Tet1 regulates adult hippocampal neurogenesis and cognition.

Neurons in the brain are generated from a pool of neural stem cells that have the ability to self-renew or to differentiate into mature neurons. It is critical that the brain both maintain this pool of self-renewing stem cells, yet also be able to activate these cells to undergo neurogenesis when needed. We have found that a protein called Tet1, which is involved in adding hydroxyl groups to methylated DNA, plays an important role in regulating the proliferation of neural stem cells in the adult mouse brain. Although DNA hydroxylation catalyzed by Tet dioxygenases occurs abundantly in embryonic stem cells and neurons in mammals, its biological function in vivo has been largely unknown.

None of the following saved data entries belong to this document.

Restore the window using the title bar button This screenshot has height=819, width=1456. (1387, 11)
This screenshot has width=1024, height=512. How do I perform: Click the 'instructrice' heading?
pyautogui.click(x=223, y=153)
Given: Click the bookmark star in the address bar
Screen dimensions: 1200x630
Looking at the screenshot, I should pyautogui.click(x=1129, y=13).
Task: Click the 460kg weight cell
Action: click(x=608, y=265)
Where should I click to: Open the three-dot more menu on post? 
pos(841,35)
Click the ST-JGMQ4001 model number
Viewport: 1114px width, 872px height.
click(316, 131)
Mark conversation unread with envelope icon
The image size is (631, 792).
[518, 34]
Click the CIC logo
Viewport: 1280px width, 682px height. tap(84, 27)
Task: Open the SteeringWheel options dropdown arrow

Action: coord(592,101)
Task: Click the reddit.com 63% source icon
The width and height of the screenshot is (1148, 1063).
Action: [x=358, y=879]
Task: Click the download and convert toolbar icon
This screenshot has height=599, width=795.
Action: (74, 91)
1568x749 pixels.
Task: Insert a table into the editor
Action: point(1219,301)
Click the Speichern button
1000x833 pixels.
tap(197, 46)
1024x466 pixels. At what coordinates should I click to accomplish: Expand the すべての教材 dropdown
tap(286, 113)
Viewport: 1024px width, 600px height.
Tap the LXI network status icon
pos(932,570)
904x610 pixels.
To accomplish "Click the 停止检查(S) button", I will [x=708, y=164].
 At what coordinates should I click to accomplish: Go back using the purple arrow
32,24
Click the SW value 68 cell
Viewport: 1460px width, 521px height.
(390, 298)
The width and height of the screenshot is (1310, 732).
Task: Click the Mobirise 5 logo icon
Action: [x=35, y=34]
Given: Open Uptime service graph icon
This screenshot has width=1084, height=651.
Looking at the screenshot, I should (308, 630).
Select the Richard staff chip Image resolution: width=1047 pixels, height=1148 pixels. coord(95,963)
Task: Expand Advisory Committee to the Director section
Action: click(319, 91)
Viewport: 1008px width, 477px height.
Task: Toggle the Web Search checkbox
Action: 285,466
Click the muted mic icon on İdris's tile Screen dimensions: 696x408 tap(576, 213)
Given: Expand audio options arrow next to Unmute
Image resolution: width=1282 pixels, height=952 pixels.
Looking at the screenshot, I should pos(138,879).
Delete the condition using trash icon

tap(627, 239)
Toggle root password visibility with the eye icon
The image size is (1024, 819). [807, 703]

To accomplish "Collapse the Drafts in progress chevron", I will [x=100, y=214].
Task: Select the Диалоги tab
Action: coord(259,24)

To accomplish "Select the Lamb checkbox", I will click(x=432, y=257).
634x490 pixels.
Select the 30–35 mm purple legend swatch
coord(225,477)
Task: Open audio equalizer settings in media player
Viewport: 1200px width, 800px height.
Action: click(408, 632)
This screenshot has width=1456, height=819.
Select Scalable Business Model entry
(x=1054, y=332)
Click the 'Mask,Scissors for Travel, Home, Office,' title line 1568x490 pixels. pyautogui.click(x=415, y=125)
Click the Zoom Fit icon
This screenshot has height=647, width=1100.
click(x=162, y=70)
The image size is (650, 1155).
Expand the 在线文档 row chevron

We found that mice that lacked a Tet1 gene had impaired neurogenesis in the hippocampus, a region of the brain important for learning and memory. Not surprisingly, these mice also had poor learning and memory. In addition, expression of a cohort of genes involved in proliferation of neural stem cells was downregulated in adult neural stem cells that were deficient in Tet1. Our results indicate that Tet1 is positively involved in regulating proliferation of neural stem cells in the adult brain. Thus, this study could have implications for improving our ability to expand or maintain pools of neural stem cells, or to trigger these cells to differentiate.